Atualmente Mary mora com o pai em Rio Branco, na capital do estado. Apesar do apoio dos familiares durante a gestação, a jovem teve enfrentar o julgamento de pessoas desconhecidas. Ela conta que isso foi o que mais a marcou. “As pessoas me olhavam, apontavam o dedo e falavam coisas. Isso é uma violência, é assédio moral. Eu tinha que ouvir coisas do tipo: começou cedo, tão novinha e já tá grávida, você gosta, você é assanhada”.

Até quando foi procurar atendimento médico nas unidades de saúde, Mary foi assediada. “Você vai procurar ajuda e tem que ouvir essas palavras de pessoas que deviam lhe ajudar, que deveriam ser profissionais. É muito complicado, te desestimula”.

Continuidade nos estudos

A gravidez transformou a rotina de Mary. Hoje ela precisa conciliar os estudos com a maternidade. Como não tem com quem deixar o filho, sempre o leva para as aulas. Para ela, estudar e ser mãe não é fácil, principalmente nos períodos de provas. A universitária precisa se esforçar para dar conta das atividades. “No começo era bem complicado trazer, ele era pequeno, não entendia muito as coisas. Hoje ele já entende que não pode fazer barulho, fica mais comportado”, explica.

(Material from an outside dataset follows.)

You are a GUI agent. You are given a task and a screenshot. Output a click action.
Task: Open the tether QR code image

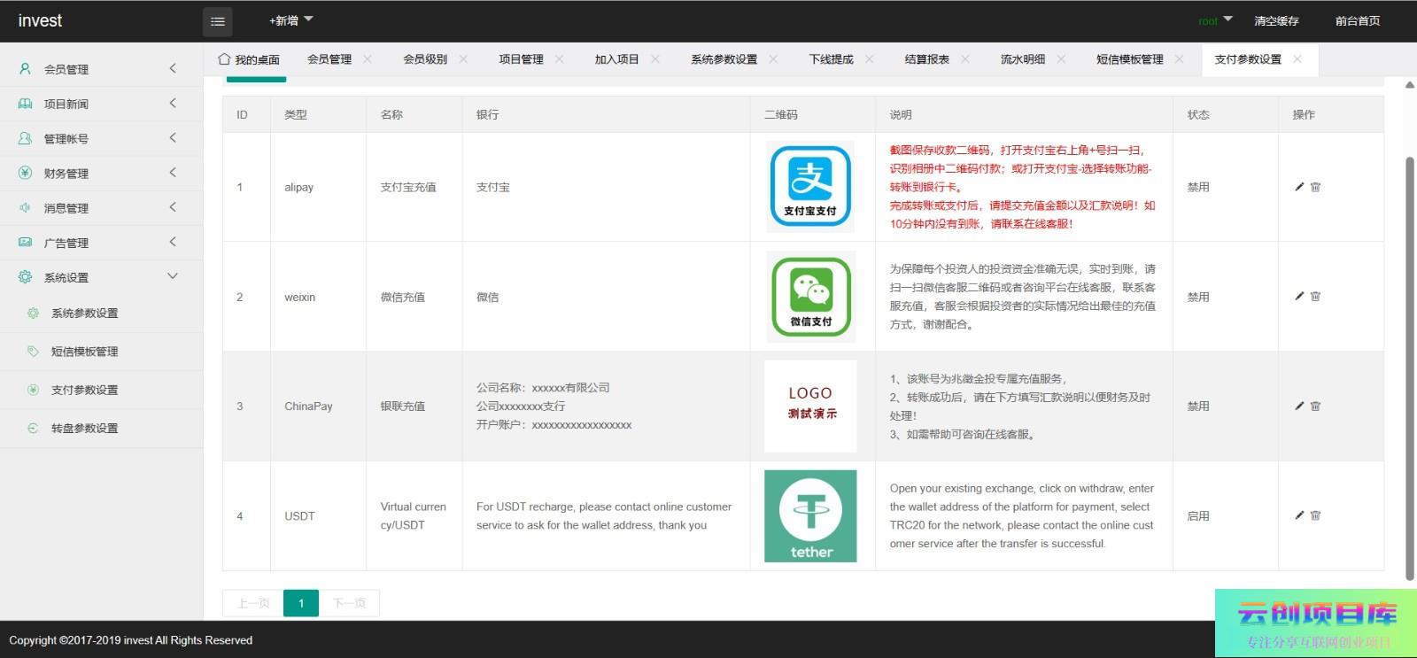point(810,516)
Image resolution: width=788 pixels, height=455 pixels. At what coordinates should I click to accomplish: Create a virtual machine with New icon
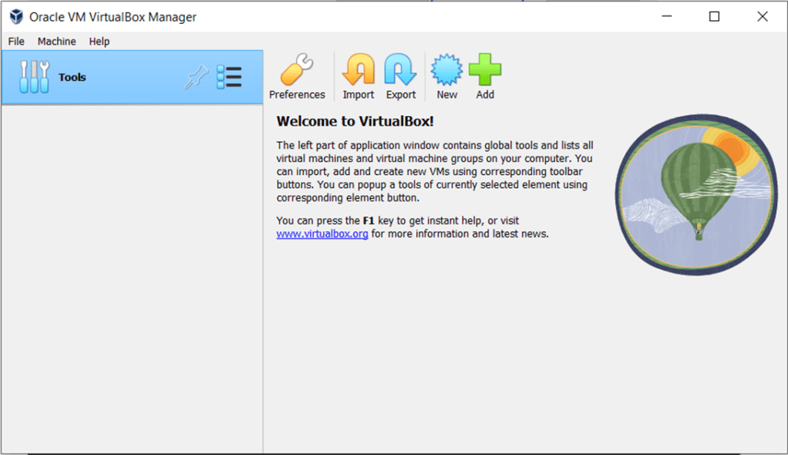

Mary não recebe nenhuma ajuda financeira do pai da criança ou qualquer outro tipo de apoio. “Ele só é registrado com meu nome. Penso em ir atrás de registrar ele com nome do pai, mas estou me preparando psicologicamente para isso. Sei que não vai ser fácil ter que relembrar tudo. Eu preciso de tempo para isso e vou ter que esperar o período de férias da faculdade”.